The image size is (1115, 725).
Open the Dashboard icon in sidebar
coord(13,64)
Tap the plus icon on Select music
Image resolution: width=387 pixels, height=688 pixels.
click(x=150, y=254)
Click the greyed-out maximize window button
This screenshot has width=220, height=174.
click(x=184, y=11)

◆ ◆ ◆ ◆

Directions for this task:
Transcribe every entry in the listing, word for word.

The completed task:
The image size is (1115, 725).
Open the Dashboard icon in sidebar
coord(13,64)
Tap the plus icon on Select music
Image resolution: width=387 pixels, height=688 pixels.
click(x=150, y=254)
Click the greyed-out maximize window button
This screenshot has width=220, height=174.
click(x=184, y=11)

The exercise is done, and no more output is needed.